Apprendre sur le tas… de foin
Joanie Turcotte a fait ses premiers pas dans l’univers de l’architecture agricole en 2015, quelques années après avoir obtenu son titre d’architecte, en concevant une étable pour un producteur de Saint-Cyrille-de-Wendover, près de Drummondville. « Même si je viens de la campagne et que mes oncles avaient eux-mêmes des fermes, j’ai dû apprendre sur le tas et faire beaucoup de recherche, se souvient-elle. Cela dit, le fait d’avoir côtoyé le milieu agricole m’aide à comprendre la réalité de mes clients. »
Par la suite, le bouche-à-oreille a fait son œuvre. « Les agriculteurs se connaissent tous et ils se parlent », souligne-t-elle. Si bien qu’en 2019 uniquement, l’architecte estime qu’elle aura piloté une cinquantaine de mandats du genre. Bon an, mal an, les projets agricoles représentent environ 5 % du chiffre d’affaires de sa firme. « Même si ce sont généralement de petits projets assez simples, les clients reviennent année après année. L’éleveur de poulets qui m’a commandé un poulailler cette année me demandera peut-être une couveuse l’année prochaine », illustre-t-elle.
« Nos clients ont pour la plupart été habitués à se débrouiller eux-mêmes, mais une fois qu’on les a convaincus en leur expliquant toutes les normes à respecter, ça se passe bien. » – Joanie Turcotte
Des défis de taille
Un des principaux défis de l’architecture agricole consiste à persuader les agriculteurs du rôle et, surtout, de l’importance de l’architecte dans le processus. « Nos clients ont pour la plupart été habitués à se débrouiller eux-mêmes, explique Joanie Turcotte, mais une fois qu’on les a convaincus en leur expliquant toutes les normes à respecter, ça se passe bien. »

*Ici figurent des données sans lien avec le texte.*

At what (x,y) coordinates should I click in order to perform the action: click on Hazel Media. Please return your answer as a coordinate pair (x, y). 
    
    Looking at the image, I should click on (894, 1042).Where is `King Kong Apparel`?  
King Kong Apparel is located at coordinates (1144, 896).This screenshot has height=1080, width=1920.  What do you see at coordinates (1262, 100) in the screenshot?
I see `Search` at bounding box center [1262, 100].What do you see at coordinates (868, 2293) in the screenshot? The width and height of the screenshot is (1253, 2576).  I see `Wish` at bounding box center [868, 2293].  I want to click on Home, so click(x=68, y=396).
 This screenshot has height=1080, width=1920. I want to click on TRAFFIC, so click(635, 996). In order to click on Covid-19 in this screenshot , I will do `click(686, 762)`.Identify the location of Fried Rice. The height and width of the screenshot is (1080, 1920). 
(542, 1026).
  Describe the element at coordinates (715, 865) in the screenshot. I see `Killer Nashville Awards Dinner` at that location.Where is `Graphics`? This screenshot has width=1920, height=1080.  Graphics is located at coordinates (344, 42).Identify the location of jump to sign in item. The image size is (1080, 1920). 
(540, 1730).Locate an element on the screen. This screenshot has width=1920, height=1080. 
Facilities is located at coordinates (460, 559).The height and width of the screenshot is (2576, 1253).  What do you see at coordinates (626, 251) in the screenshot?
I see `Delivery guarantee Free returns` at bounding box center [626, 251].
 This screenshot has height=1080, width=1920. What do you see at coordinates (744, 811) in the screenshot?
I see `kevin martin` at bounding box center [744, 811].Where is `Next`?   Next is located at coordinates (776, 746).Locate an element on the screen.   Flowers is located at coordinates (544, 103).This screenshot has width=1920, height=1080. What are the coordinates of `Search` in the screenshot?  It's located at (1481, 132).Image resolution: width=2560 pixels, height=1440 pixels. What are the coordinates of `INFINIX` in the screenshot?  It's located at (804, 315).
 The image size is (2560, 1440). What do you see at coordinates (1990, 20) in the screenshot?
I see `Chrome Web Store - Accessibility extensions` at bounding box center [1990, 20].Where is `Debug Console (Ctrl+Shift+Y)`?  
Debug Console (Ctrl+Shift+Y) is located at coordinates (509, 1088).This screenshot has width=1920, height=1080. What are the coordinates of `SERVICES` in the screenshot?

Pourtant, certaines dispositions du Code national de construction des bâtiments agricoles, dont la dernière version date de 1995, n’ont rien pour lui faciliter la tâche. « Le Code n’est pas du tout à jour, entre autres en ce qui concerne les matériaux et les nouvelles pratiques agricoles », déplore Joanie Turcotte. Cette situation constitue un frein important à l’innovation, selon elle : « Ces règles empêchent parfois les agriculteurs d’utiliser les équipements qu’ils voient dans les foires agricoles internationales et qui leur permettraient de maximiser leur production. […] Les producteurs bovins et porcins souhaitent construire des bâtiments de plus en plus gros, ils seraient même prêts à accepter des mesures compensatoires, mais ce n’est pas permis. »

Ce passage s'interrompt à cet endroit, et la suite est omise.